A statistician's model

Consider the following regression model: \begin{equation}\begin{aligned} \Y & = \X\boldbeta + \e & \e & \sim N(\Zero,\R) \label{eq:regmodel} \end{aligned}\end{equation} where \X is a known design matrix composed of fixed numbers, \boldbeta is a vector of unknown regression coefficients, and \e is a vector of the residual errors with covariance matrix \R.

There is a vast literature devoted to studying this model. For example, the optimal method of estimation for this model varies depending on the specification of \R. If \R = \sigma^2 \I where \I is the identity matrix, then Ordinary Least Squares (OLS) is optimal for estimation and hypothesis testing. If \R = \sigma^2 \V where \V is positive definite and known then Generalized Least Squares (GLS) is optimal. If \R is positive definite but unknown, then REstricted Maximum Likelihood (REML) has desirable properties.

Note that since \X is assumed to be composed of fixed numbers, it is not random. By definition, its covariance with any random variable is zero.

An econometrician's model

On the advice of Brian Kovak and Seth Richards-Shubik I use the econmetrics textbook used by CMU (and may other places):

Wooldridge, J. M. (2011). Econometric Analysis of Cross Section and Panel Data. MIT Press, Cambridge, MA, 2nd edition.

____________

• **TASK OBJECTIVE**
Name every estimation method mentioned in the regression model excerpt. Draw only on the regression model excerpt.

Click-target data:

____________

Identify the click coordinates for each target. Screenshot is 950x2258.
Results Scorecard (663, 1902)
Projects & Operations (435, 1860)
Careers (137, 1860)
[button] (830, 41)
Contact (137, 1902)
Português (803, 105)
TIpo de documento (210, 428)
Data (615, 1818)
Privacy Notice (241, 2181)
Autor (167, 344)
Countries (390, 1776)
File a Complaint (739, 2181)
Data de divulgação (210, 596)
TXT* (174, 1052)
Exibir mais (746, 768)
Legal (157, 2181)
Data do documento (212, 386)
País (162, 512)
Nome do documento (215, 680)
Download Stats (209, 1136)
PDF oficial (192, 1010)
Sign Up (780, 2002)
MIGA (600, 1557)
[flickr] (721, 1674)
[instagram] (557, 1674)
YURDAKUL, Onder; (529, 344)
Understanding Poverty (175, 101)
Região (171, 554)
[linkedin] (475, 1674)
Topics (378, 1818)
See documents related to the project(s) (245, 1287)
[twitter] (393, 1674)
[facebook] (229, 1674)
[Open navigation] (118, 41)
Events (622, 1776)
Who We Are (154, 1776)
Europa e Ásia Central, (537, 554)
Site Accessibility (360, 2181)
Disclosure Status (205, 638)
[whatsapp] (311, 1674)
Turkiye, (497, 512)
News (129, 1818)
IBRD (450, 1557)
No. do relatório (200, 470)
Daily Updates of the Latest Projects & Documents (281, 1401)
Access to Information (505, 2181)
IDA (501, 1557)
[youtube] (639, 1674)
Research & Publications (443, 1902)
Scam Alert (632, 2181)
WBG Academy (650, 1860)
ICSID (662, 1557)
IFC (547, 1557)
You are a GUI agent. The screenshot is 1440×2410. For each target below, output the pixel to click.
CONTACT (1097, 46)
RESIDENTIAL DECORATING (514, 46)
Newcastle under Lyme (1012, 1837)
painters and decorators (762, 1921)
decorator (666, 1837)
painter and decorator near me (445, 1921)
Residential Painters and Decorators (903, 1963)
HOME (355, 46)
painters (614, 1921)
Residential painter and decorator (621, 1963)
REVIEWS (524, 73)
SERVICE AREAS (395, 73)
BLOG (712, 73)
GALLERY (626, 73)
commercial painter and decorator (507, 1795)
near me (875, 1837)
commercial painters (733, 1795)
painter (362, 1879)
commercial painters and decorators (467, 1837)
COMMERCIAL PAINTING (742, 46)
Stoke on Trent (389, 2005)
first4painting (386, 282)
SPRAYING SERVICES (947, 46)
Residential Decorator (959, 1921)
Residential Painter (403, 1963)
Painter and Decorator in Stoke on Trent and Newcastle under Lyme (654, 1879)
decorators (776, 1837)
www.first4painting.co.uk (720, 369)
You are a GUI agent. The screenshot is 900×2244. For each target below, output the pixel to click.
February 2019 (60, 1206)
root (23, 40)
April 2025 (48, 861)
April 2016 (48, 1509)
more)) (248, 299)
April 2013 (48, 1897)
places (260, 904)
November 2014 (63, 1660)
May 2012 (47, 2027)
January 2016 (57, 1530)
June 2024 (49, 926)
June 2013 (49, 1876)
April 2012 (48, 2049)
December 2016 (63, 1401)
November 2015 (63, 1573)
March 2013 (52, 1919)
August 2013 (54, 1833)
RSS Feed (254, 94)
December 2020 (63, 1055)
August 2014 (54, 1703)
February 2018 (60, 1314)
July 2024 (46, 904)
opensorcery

____________

• **REPLY**
Ordinary Least Squares (OLS), Generalized Least Squares (GLS), REstricted Maximum Likelihood (REML)